Como, Enoc e la morte del piccolo Alfie  «Mai più scontri tra medici e genitori»
Mariella Enoc con un esperto di malattia neurodegenerative, il professor Luigi Bertini

Como, Enoc e la morte del piccolo Alfie

«Mai più scontri tra medici e genitori»

La manager del Valduce e del Bambin Gesù era pronta ad accogliere il bimbo a Roma. «Basta battaglie, percorsi condivisi per integrare la dimensione scientifica e quella umana

Como

«Non più battaglie ma percorsi condivisi». Lo afferma la presidente dell’ospedale Bambino Gesù, Mariella Enoc, nonché manager dell’Ospedale Valduce di Como, esprimendo «grande dolore» per la morte del piccolo Alfie Evans. Il piccolo è morto in ospedale venerdì notte. L’annuncio è stato dato dai genitori del bimbo, Tom e Kate, su Facebook: «Il mio gladiatore - scrive il padre - ha posato lo scudo e ha spiccato il volo alle 2.30». Il bambino, 23 mesi, finito al centro di una disputa fra i genitori e la giustizia inglese, era affetto da una grave e sconosciuta malattia neurodegenerativa. Mariella Enoc si è battuta affinché il bimbo potesse essere trasferito all’ospedale della Santa Sede, possibilità negata dalla giustizia inglese. Ora, sottolinea, «bisogna iniziare una vera riflessione internazionale e mettere insieme scienziati, clinici, famiglie e istituzioni perché non si ripetano più questi scontri e battaglie ideologiche».

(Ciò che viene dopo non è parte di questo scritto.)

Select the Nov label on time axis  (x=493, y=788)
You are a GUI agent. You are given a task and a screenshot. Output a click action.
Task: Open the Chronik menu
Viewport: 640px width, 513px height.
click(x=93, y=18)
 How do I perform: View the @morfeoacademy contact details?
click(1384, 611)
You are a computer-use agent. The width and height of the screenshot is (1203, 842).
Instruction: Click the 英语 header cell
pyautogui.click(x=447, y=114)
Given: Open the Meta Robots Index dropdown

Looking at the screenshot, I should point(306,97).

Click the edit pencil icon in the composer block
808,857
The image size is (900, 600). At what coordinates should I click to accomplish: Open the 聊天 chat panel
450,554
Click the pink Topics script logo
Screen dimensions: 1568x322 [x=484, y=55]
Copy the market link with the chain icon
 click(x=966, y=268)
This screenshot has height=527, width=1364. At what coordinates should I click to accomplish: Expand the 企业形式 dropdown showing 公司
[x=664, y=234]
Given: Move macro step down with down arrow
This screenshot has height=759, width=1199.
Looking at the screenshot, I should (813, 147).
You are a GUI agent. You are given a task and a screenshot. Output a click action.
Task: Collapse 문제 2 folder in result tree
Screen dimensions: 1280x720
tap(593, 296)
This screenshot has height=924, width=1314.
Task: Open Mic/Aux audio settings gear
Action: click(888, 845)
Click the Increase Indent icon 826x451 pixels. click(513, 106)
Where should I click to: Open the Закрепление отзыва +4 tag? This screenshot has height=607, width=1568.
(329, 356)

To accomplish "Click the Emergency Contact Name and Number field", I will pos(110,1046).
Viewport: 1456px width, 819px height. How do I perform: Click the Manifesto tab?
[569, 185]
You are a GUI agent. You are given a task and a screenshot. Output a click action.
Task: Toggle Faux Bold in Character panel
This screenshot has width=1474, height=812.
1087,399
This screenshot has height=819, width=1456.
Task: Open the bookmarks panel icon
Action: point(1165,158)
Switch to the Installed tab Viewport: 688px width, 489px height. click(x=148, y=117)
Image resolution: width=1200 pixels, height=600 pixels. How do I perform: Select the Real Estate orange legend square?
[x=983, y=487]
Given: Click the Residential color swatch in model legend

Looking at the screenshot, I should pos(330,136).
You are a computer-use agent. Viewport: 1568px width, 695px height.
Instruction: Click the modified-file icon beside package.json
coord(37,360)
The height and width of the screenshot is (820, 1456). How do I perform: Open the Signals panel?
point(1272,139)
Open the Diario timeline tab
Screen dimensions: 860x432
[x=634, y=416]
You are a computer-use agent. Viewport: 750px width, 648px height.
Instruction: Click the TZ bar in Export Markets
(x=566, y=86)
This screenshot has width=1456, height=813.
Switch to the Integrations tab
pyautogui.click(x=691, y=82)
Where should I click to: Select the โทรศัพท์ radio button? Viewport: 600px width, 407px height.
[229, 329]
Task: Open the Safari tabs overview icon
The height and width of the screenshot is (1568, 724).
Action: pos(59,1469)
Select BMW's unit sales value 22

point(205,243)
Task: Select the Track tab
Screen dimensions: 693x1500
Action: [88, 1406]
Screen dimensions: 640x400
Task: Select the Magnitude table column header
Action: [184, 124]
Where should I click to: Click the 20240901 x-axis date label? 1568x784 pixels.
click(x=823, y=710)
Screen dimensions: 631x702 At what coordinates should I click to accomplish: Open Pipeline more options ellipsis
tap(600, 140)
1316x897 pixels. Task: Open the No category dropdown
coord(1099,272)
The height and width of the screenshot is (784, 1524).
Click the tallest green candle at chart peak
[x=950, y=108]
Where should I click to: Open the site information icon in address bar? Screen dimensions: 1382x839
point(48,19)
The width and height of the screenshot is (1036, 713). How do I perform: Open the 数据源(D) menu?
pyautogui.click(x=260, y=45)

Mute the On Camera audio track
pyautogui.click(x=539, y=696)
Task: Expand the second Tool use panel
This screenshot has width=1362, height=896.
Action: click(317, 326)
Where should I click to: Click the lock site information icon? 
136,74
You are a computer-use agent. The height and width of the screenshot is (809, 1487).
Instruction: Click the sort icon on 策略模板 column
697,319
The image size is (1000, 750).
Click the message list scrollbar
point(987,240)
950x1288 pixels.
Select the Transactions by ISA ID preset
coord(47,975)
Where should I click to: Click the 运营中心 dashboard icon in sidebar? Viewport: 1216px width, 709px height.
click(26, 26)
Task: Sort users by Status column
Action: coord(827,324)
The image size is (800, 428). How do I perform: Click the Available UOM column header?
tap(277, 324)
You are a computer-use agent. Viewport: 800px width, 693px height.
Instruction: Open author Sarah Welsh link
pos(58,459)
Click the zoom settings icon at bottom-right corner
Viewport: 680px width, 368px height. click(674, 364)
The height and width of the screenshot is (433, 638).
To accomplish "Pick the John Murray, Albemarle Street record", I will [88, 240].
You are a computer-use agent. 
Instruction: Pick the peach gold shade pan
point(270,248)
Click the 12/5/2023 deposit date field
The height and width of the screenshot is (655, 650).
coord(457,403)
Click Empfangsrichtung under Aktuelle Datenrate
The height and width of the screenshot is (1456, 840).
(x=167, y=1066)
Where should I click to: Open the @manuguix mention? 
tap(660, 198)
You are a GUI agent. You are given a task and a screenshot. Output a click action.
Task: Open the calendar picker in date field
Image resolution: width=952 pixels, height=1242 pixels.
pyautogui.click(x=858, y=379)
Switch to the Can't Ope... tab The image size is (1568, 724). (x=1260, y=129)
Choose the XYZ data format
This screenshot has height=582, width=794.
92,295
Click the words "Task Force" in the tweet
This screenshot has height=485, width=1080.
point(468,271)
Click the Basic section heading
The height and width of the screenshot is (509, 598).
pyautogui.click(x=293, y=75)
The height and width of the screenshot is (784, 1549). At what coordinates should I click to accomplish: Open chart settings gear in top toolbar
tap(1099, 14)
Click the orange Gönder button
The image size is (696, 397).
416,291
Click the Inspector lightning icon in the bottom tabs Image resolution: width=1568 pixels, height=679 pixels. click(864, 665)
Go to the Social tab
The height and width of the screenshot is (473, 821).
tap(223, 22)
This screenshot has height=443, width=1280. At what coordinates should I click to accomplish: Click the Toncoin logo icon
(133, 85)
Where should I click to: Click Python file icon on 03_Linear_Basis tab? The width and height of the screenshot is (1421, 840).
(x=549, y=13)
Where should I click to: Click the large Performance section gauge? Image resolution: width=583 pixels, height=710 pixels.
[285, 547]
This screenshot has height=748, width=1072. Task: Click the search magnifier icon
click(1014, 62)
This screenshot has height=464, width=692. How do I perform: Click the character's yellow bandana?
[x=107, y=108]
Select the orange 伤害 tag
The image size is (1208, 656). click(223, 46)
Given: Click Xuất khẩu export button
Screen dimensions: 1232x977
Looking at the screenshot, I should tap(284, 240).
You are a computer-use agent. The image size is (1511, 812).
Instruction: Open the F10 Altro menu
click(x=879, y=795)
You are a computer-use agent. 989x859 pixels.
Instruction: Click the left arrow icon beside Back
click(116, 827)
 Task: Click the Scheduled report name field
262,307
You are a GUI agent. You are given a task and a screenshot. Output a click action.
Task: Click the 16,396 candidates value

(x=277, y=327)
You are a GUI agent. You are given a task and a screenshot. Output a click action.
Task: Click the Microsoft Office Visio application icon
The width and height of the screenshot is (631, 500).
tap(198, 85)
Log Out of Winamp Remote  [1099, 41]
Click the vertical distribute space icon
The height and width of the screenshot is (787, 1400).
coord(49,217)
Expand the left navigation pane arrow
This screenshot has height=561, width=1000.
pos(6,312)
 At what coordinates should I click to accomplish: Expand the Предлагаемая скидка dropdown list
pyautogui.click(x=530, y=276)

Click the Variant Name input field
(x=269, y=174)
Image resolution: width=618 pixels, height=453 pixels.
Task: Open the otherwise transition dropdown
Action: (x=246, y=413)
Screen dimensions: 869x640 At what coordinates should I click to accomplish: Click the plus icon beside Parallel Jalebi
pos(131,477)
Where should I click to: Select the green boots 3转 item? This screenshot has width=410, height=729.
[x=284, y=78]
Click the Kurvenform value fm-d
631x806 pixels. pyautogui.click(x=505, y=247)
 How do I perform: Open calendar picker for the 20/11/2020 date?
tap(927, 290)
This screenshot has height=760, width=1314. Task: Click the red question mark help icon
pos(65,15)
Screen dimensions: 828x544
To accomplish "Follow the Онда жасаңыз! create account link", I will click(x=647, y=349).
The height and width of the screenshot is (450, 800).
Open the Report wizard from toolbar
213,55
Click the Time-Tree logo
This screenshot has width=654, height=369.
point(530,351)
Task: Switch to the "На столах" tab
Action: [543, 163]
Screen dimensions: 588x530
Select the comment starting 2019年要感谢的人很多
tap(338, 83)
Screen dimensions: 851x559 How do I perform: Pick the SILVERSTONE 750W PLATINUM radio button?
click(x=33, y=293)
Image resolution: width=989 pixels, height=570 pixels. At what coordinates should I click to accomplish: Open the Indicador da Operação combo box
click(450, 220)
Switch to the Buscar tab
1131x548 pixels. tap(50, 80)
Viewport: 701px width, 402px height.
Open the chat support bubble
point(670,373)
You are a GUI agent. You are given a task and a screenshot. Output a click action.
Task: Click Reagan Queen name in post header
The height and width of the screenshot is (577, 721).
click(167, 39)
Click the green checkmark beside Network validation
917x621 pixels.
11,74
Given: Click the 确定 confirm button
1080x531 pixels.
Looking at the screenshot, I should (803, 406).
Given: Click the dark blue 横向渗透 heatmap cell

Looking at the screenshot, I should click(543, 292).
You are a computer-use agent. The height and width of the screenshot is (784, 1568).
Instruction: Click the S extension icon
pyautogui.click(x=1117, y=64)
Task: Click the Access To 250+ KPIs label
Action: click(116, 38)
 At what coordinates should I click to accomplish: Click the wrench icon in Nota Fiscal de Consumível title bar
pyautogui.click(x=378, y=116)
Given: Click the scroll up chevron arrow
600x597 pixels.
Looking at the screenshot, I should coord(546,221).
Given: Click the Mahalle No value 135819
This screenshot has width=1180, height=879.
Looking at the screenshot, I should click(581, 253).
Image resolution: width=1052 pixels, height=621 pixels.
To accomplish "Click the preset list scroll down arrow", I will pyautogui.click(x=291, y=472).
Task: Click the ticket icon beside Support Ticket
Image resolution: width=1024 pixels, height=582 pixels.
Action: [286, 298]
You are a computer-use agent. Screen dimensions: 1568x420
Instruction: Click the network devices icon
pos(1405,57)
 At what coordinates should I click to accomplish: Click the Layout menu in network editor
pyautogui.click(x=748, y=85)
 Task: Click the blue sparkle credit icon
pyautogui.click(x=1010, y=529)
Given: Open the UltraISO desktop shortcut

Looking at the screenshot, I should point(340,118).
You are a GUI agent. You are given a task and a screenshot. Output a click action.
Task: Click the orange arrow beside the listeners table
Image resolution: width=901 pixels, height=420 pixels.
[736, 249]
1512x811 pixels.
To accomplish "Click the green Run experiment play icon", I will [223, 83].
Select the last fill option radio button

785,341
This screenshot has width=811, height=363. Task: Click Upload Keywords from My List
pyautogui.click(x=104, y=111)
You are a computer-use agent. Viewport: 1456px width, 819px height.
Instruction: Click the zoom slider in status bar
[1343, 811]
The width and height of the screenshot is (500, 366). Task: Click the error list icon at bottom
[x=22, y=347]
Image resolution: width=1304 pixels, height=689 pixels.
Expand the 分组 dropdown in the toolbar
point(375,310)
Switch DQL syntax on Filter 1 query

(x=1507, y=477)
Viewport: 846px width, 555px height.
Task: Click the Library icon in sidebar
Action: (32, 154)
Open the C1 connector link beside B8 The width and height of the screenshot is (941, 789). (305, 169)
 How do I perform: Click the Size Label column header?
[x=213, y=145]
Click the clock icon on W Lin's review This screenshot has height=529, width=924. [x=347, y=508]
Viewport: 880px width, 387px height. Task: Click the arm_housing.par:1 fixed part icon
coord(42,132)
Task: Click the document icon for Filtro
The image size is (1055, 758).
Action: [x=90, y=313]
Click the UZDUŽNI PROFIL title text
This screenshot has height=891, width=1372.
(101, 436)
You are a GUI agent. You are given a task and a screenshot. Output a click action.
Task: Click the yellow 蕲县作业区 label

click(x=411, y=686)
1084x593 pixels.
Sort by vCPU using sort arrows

«Ricevo la notizia della morte di Alfie - spiega Enoc - mentre sono in Siria con i medici del Bambino Gesù, per la formazione di una nuova generazione di medici siriani, perché ogni bambino in ogni parte del mondo merita il nostro impegno e la nostra umanità». Enoc ricorda quindi di essere stata «coinvolta personalmente dalla vicenda di Alfie e in questo momento - afferma - provo un grande dolore per la morte di questo bambino, che è stato tanto amato da due giovani genitori molto coraggiosi, che sono contenta di aver conosciuto».

Dalla presidente del Bambino Gesù giunge quindi un appello: «Dobbiamo continuare a lavorare tutti insieme e a investire sulla ricerca scientifica perché si possa dare una possibilità a questi bambini e una risposta a queste famiglie». Allo stesso tempo però, sottolinea, «dobbiamo anche iniziare una vera riflessione comune, a livello internazionale: dobbiamo mettere insieme scienziati, clinici, pazienti, famiglie istituzioni, perché non si ripetano questi scontri e queste battaglie ideologiche».